The world's stock markets collapsed and most of John's shares were suddenly worthless, but by that point he was past caring.

"I found God when I was at the top of my game and it was my faith in Him that made me realise that all of these things that we falling apart around me weren't real."

However, the Bible wasn't the only book that inspired him to seek out new horizons. "Following the hostile takeover I took a job as marketing director with an aviation company called Court Helicopters.

"I picked up a book called Jungle Pilot about a Mission Aviation Fellowship flyer called Nate Saint, who was martyred while spreading the Gospels to the Waorani, a primitive tribe of American Indians from Ecuador."

The story inspired him to volunteer for the MAF himself. By this time, he had also met Tanya, the woman who would become his wife, who at that time owned her own computer business.

"We soon decided that we'd like to do something more for the MAF so I decided to train to be a pilot."

His first mission was to Zaire - but his second, to Haiti, this time with newborn daughter Ashleigh in tow, was hardly less fraught.
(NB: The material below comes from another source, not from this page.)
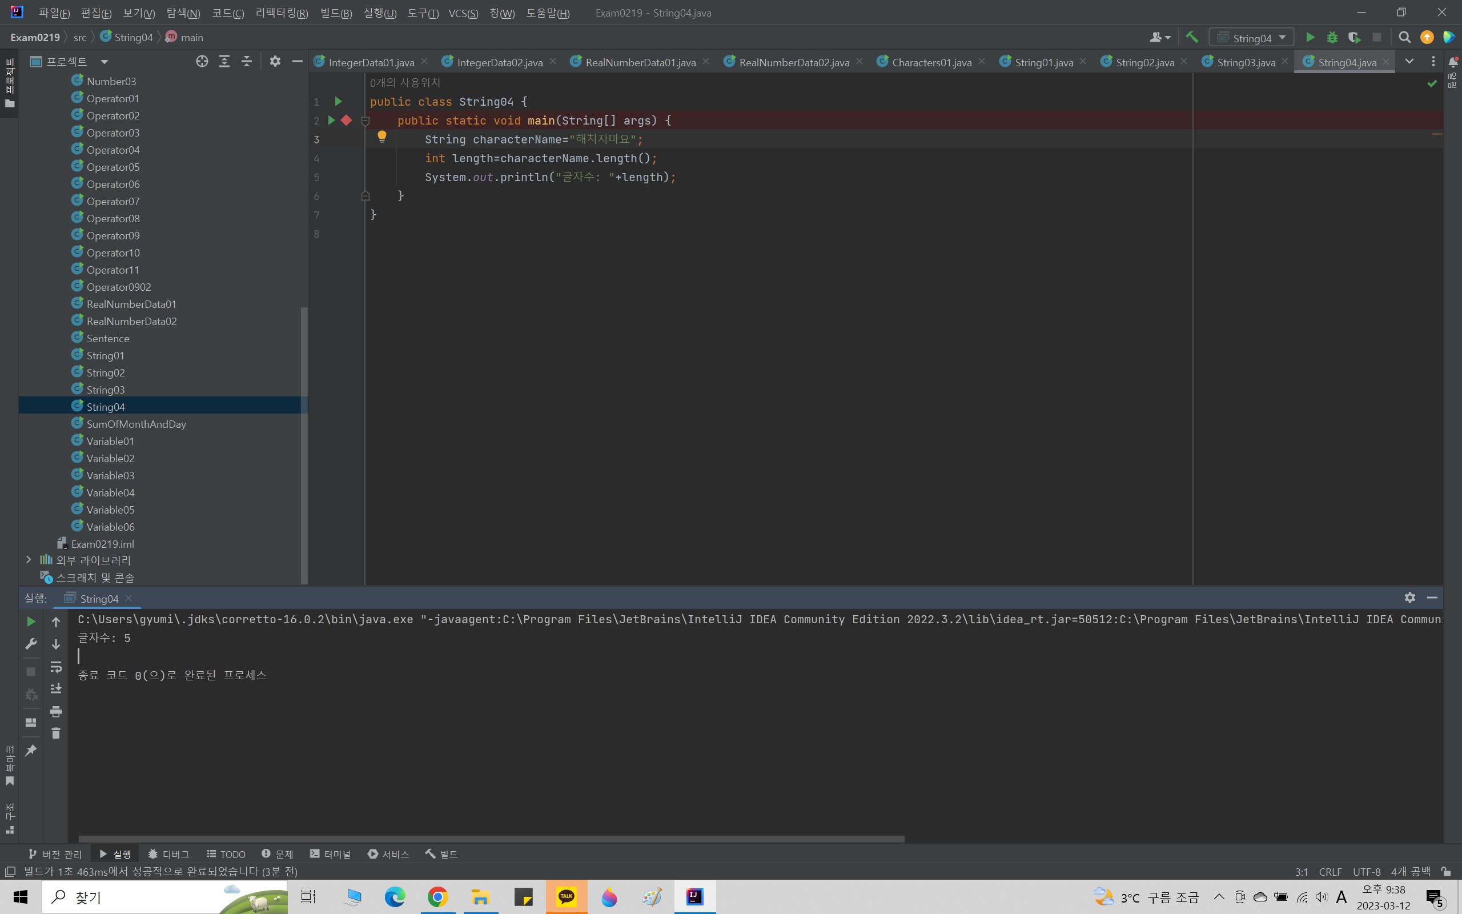Toggle soft-wrap in the run console

click(56, 667)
"Haiti was just a desperate country," says John. "If we thought Africa was bad it was nothing compared to Haiti. We were living in a house with no running water, no electricity, no telephone and living a very rudimentary life, but we were there for famine relief.

"We spent 18 months in Haiti and then, after a six-month break, we were assigned to Lesotho in south Africa. It's absolutely ravaged by Aids but for me it starkly illustrated the changes that had occurred in my life.
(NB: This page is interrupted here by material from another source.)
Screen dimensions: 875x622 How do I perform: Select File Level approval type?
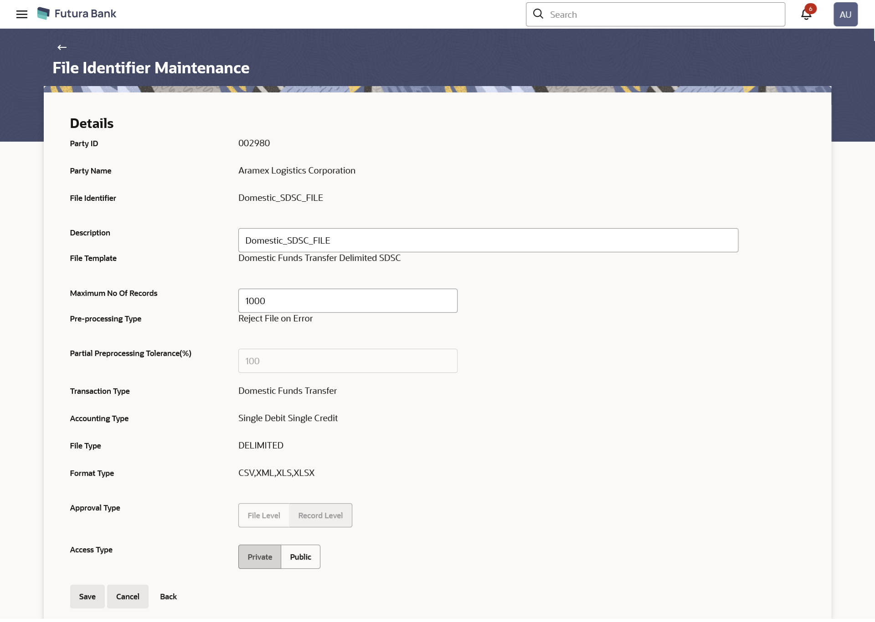[264, 515]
"When I held a dying Aids baby in my hand and managed to get him and his mum from a remote mountain village to get medical help in Maseru in an MAF plane . . . wow! No money in the world could beat that feeling."

John left Dunbar as a child, when his father moved to what was then Rhodesia to work on the railways there - although he worked briefly for his uncle Ronnie at his store, Purves Groceries in Dunbar High Street in the 1970s. But he's often been back, to visit his aunt, Audrey Purves and, perhaps most significantly, back in 2001, when he was here to raise money for a new plane for the MAF, which was named The Caledonian Connection.

Today, as John gears up for his 60th birthday, he showing no signs of slowing down. As president and CEO of Mission Aviation Fellowship he spends most of his time at their US HQ in Idaho, but still takes regular trips to MAF's 54 bases around the world.

"As I look back on how my life has changed over the last 20 years," he reflects. "I honestly believe, with God's help and good health, that I'm ready to rock'n'roll for the next ten years."

ON A MISSION

MISSION Aviation Fellowship is a Christian organisation whose mission is to operate light aircraft in remote places that might otherwise remain cut-off because of impassable or non-existent roads.

The planes fly across deserts, jungles, swamps and mountains, carrying teams bringing medical care, supplies and Christian hope to communities struggling to survive amidst poverty, conflict or natural disaster. MAF was founded towards the end of the Second World War by a group of international airmen. Today MAF is a worldwide partnership operating in 54 countries.